How, other than his candidacy, would you suggest a better method/plan to get serious "leftist" ideas into the swarms of the Media????

Against him:

The quote above is from SicSemperTyrranis by Patrick Lang.

http://turcopolier.typepad.com/sic_semper_tyrannis/2015/05/angry-old-man-supports-angry-old-senator.html

I recommend reading the whole post because it's an example of the stirrings of recognition that we, as a country, are seriously off the tracks and that this recognition is seeping into public awareness. Pat Lang's post and the poster "Uahsenaa" upstream.

I can't think of a better to get real progressive ideas past the PTB in Washington and the MSM than Bernie Sanders campaigning for President.

sharonsj May 30, 2015 at 3:56 pm

On the same day that Bernie gave a speech to 5,000, Rick Santorum gave a speech to 50 people. I expect this makes the establishment very nervous…. Maybe it proves that Chris Hedges is right about revolutions and that Americans aren't as stupid as they appear.

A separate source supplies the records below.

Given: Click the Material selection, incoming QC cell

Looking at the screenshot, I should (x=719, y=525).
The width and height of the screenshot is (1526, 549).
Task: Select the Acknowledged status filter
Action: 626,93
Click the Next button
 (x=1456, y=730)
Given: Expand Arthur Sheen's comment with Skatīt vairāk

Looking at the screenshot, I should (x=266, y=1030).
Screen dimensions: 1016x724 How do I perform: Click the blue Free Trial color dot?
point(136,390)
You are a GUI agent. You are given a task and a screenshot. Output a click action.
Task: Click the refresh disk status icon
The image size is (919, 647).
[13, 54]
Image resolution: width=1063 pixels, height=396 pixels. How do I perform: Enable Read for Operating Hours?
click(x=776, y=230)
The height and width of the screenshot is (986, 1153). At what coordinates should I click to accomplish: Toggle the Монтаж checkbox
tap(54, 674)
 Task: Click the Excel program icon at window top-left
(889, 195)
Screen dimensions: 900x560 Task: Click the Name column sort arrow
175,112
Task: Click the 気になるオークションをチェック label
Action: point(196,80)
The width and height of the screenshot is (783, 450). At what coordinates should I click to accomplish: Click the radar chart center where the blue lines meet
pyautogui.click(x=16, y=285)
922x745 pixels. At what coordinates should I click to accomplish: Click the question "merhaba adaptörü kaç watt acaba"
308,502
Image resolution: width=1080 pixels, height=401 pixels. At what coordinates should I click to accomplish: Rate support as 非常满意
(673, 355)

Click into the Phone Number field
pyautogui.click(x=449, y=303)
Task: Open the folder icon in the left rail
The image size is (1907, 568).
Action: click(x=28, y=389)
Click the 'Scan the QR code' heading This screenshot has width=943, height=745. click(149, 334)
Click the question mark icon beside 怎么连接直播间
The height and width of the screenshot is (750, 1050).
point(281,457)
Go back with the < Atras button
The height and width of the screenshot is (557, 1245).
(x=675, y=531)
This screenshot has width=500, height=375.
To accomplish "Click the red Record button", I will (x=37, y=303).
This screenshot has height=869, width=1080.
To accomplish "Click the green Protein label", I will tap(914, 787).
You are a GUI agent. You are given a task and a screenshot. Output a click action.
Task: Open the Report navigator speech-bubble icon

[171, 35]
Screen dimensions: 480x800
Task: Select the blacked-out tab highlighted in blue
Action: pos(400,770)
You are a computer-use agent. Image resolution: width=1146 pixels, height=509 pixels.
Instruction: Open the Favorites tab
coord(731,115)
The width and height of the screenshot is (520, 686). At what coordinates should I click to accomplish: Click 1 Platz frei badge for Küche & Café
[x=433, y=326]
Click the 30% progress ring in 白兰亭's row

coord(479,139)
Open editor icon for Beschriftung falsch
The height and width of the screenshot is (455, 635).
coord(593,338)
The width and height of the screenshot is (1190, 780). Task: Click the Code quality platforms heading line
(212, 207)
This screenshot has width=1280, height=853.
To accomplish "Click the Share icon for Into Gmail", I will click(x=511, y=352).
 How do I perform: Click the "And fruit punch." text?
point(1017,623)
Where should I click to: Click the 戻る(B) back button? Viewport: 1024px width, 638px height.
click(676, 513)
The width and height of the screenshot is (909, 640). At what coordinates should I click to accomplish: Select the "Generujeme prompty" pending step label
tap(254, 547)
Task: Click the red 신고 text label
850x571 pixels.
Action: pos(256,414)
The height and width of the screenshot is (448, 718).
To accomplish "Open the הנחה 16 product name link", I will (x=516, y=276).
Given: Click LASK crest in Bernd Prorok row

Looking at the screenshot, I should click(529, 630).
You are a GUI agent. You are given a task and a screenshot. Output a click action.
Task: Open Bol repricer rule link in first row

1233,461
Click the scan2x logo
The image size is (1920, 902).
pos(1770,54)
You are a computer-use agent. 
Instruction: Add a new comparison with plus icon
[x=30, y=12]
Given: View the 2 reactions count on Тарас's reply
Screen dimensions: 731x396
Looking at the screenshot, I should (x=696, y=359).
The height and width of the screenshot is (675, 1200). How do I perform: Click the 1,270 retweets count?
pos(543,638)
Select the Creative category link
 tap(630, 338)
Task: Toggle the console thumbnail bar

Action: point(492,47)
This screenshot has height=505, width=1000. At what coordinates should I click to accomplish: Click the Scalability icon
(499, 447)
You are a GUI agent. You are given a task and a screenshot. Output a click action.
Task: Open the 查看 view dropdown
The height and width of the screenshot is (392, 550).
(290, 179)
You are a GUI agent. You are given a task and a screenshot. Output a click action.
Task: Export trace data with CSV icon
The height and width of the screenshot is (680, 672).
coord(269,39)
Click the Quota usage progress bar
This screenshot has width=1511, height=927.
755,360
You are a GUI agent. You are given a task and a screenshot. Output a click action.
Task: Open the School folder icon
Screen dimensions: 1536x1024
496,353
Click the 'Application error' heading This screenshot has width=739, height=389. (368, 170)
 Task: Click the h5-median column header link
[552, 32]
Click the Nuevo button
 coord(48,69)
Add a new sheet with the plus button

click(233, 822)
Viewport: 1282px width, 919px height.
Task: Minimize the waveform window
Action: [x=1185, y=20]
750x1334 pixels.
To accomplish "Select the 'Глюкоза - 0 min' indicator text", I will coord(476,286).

Gaius Publius May 30, 2015 at 4:38 pm

> On the same day that Bernie gave a speech to 5,000, Rick Santorum gave a speech to 50 people. I expect this makes the establishment very nervous….

I'm starting to agree with whoever said that Martin O'Malley will be the media's candidate to block Bernie Sanders (from getting in Clinton's way).

Just a thought, but watch for lots of O'Malley media love, plus lots of "Sanders language" from O'Malley, an insider who could steal the outsider's thunder, then lose - and never have to make good on those Sanders-style promises.